Vis-à-vis du reste de la classe ouvrière, les chefs cégétistes s'efforcent, en effet, de faire croire que ce sont eux qui conduisent le mouvement, que ce sont eux qui revendiquent les 10 francs, etc. Ils réussissent à empêcher les grévistes de manifester le 1er Mai ; mais cette première "victoire" est la première grande défaite de la direction cégétiste dans le secteur le plus important de la classe ouvrière, les usines Renault. Il ne s'agit plus cette fois-ci d'actes de violence contre des vendeurs de journaux qu'on accuse de n'importe quoi ; les travailleurs les ont vus à l'œuvre contre eux-mêmes.

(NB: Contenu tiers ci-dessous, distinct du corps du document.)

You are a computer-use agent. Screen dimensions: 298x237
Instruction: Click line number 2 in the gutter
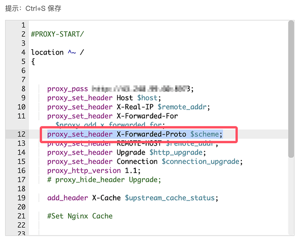pyautogui.click(x=23, y=34)
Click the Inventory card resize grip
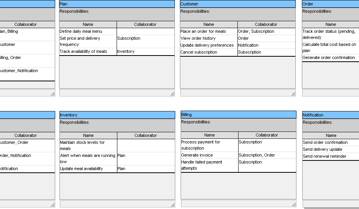This screenshot has width=359, height=209. pyautogui.click(x=172, y=204)
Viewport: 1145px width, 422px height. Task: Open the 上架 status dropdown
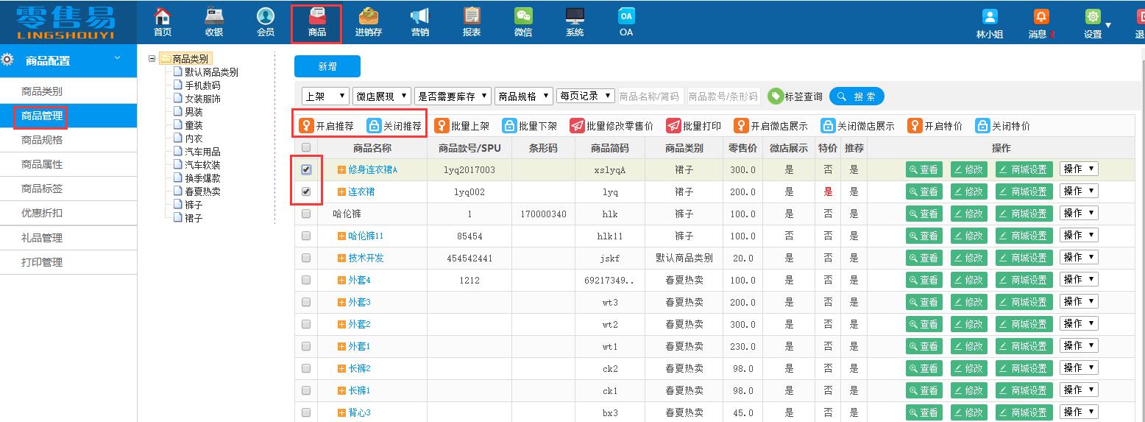(x=325, y=96)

Ils essayent ensuite, le vendredi 2 mai, de consulter "démocratiquement" les ouvriers pour savoir s'ils veulent reprendre le travail avec 3 francs de prime (même pas encore acquise), alors que toute l'usine s'était mise en grève pour les 10 francs sur le taux de base.
Or, le vote du vendredi 2 mai consacre le rapport de forces tel qu'il était apparu dans l'action gréviste du lundi, quand environ 12.000 ouvriers étaient en grève avant l'ordre officiel de la C.G.T. (le vote donne plus de 11.000 pour la grève, 8.000 contre).
La grève entre ainsi dans sa deuxième semaine. Son sort se joue maintenant en dehors de l'usine. Les revendications des grévistes ne peuvent aboutir que par une lutte de l'ensemble de la classe ouvrière, comme en juin 1936, et il faut à tout prix obtenir l'adhésion des autres usines de la région parisienne.
Là encore les staliniens recourent aux mêmes procédés, empêchent les délégués des grévistes de diffuser leur tract devant Citroën, etc. La grève Renault, malgré les mouvements de grève qui éclatent en province et dans certaines usines de Paris, ne réussit pas à entraîner le reste des travailleurs. C'est là la deuxième "victoire" des dirigeants cégétistes, mais avec les mêmes conséquences pour leur avenir. Dans de nombreuses usines (touchées ou non par les grévistes) où les ouvriers voulaient se mettre en grève, ils ont dû recourir à leur égard à la tromperie et à l'intimidation.
Ainsi, le vote du vendredi 9 mai chez Renault, qui donne une majorité pour la reprise du travail sur la base de 3 francs de prime, ne signifie nullement une reprise de confiance dans les Staliniens. Mais il est dû au fait que les ouvriers de chez Renault se sont vus isolés, dans la lutte, du reste de la classe ouvrière.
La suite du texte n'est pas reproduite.